Aim of the task —
Can you carry on the piece about digitization and the human-machine relationship from its last sentence, picking up its closing question about creativity?

+++ Text section

Music video performance by Nigel Stanford_Ecce Robot_Festival dei 2Mondi_Carla Fendi Foundation_2019
Music video performance by Nigel Stanford_Ecce Robot_Festival dei 2Mondi_Carla Fendi Foundation_2019

One year later the presentation of the A.I. Kartell chair and Carla Fendi Foundation’s initiatives investigating the human-machine relationship, things have changed again (and much more drastically than we expected). The Salone del Mobile has been canceled, the Festival dei 2Mondi is still on the program but it won’t definitely be like other years. An invisible enemy has suddenly broken our certainties and stopped our lives. Yet, in this climate of health insecurity and unpredictable economic and social implications, there is something that, instead of being locked, is further accelerated, becoming our salvation and also the biggest question mark. Digitization keeps us close as we are apart, it buys groceries for us, regulates our bank accounts, makes us go to school, and updates on worldwide news 24 hours a day. An enormous power that reinforced in a period of confusion and panic by turning itself into the only “certain” resource. 

This can only push us to manifold questions… first of all, what’s going to happen to our freedom? About privacy, as Venturini predicted well, we must resign to having lost it.

On the other hand, the endless possibilities of technological and scientific progress are of fundamental aid in the battle to save us and our planet. From the raise of zero-waste brands that “consume” only data for the production of digital clothes, to the encouragement of daily meetings and social events through screens reducing the impacts of displacements, to the adoption of robots for medical and surgical improvement and of plantoid robots for environmental monitoring and sustainable agriculture… advanced digital systems are giving solutions to devastating global issues, embracing every aspect of our life in an increasingly totalizing way.

A.I. Impetus_The Fabricant_digital dress_digital couture

But if it brought to a no longer exciting privacy, what about creativity?

++++++
+++ Dataset excerpt

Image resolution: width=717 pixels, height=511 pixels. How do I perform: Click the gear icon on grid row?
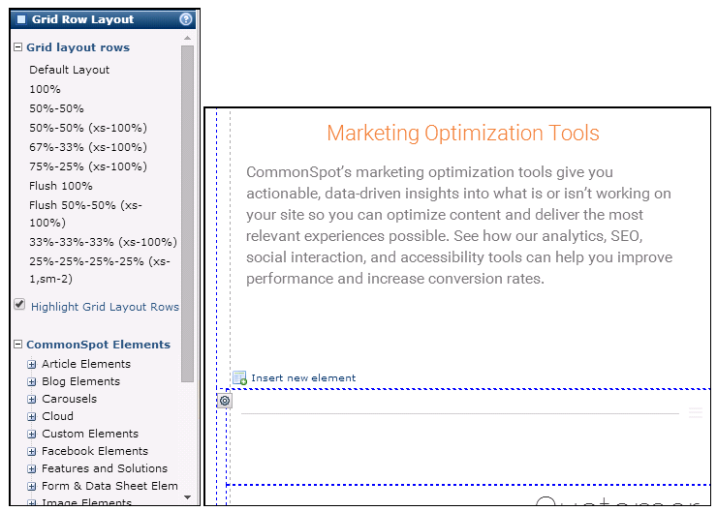coord(225,401)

++++++

Response to this exercise —
Every job needs intuition, as we discussed with Venturini. Ecce Robot explored A.I. applications, from smartphones, domotics, to music and art created by algorithms, till medical support, and for each of these fields the creative contribution is necessary, even for science, she said, which is yes rigorous and mathematical, but is also has a wonderful humanistic and creative dimension. Vice versa, artistic subjects need mathematical structures to be properly realized. So how does artificial intelligence fit into this synthesis of opposite and complementary forces? Does its use risk tipping the balance too much in the favor of the scientific component and therefore sacrificing the more human and imaginative aspect?

For Philippe Starck, by working on the Kartell chair, was not so. On the contrary, artificial intelligence has proved to be a revolutionary trigger of creative novelty, which for an expert who spent years shaping a well-defined style of chair design was likely to not happen again. “After all these years of work I look at my creations and tell myself that, in the end, they are always the same. Of course, it is not possible to ask for anything else, considering that these are my chairs, elaborated by my memory and my mind, the same as always. No matter how original you try to be, the truth is that there are always limits. For this reason, this time we have tried to go beyond…” Starck confessed at the presentation of the A.I. chair.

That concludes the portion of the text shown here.